# Exercise material
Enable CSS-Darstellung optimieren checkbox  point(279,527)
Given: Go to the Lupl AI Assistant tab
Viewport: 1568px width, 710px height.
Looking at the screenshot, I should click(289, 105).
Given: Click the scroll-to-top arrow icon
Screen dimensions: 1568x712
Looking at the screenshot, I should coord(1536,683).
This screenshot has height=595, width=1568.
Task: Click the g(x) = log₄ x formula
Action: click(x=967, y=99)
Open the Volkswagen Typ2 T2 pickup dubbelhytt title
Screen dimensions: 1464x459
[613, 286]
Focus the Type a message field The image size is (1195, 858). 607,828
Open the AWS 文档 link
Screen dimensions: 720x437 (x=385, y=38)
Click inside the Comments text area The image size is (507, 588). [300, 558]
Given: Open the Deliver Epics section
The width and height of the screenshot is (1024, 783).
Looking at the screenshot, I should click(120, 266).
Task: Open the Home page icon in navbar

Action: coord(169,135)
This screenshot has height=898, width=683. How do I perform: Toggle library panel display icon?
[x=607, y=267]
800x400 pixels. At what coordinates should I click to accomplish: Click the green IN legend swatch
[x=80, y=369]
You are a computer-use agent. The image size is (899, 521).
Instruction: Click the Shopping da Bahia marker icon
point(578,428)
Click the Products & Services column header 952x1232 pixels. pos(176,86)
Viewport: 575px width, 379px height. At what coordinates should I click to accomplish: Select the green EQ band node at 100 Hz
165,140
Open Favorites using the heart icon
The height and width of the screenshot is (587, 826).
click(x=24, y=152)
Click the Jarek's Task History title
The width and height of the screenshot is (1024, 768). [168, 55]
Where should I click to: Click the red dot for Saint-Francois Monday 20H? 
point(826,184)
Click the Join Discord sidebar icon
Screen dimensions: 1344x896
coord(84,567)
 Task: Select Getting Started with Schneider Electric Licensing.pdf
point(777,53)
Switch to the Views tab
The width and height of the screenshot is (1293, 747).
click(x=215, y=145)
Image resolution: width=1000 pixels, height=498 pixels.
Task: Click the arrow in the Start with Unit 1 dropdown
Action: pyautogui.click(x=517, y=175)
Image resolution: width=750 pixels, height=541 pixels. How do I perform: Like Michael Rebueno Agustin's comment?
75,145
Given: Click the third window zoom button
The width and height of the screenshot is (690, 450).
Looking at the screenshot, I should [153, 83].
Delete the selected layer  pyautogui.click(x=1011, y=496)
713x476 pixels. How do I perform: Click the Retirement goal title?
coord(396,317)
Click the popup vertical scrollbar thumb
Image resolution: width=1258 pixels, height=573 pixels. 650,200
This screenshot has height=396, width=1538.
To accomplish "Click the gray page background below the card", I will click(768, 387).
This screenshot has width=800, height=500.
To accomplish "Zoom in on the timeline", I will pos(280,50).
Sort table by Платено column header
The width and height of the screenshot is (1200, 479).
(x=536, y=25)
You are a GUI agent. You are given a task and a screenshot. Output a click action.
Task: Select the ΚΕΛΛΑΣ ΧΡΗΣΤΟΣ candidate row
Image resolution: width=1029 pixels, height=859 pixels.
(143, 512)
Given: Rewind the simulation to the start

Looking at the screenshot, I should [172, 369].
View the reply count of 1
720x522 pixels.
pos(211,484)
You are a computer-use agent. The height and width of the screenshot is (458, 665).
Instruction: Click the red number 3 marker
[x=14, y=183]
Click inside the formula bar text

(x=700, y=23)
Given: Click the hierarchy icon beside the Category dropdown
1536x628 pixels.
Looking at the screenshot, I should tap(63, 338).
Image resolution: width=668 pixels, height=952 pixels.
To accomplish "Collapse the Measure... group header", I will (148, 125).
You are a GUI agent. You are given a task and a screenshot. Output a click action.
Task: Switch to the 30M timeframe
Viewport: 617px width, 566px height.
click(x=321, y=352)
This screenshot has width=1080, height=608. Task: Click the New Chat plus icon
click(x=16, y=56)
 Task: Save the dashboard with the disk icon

# Task description
Take the records above and return, word for word, only the lines that fall from the line with "The width and height of the screenshot is (690, 450)." to the line with "You are a computer-use agent. The height", both of them included.

# Response to this exercise
The width and height of the screenshot is (690, 450).
Looking at the screenshot, I should [153, 83].
Delete the selected layer  pyautogui.click(x=1011, y=496)
713x476 pixels. How do I perform: Click the Retirement goal title?
coord(396,317)
Click the popup vertical scrollbar thumb
Image resolution: width=1258 pixels, height=573 pixels. 650,200
This screenshot has height=396, width=1538.
To accomplish "Click the gray page background below the card", I will click(768, 387).
This screenshot has width=800, height=500.
To accomplish "Zoom in on the timeline", I will pos(280,50).
Sort table by Платено column header
The width and height of the screenshot is (1200, 479).
(x=536, y=25)
You are a GUI agent. You are given a task and a screenshot. Output a click action.
Task: Select the ΚΕΛΛΑΣ ΧΡΗΣΤΟΣ candidate row
Image resolution: width=1029 pixels, height=859 pixels.
(143, 512)
Given: Rewind the simulation to the start

Looking at the screenshot, I should [172, 369].
View the reply count of 1
720x522 pixels.
pos(211,484)
You are a computer-use agent. The height and width of the screenshot is (458, 665).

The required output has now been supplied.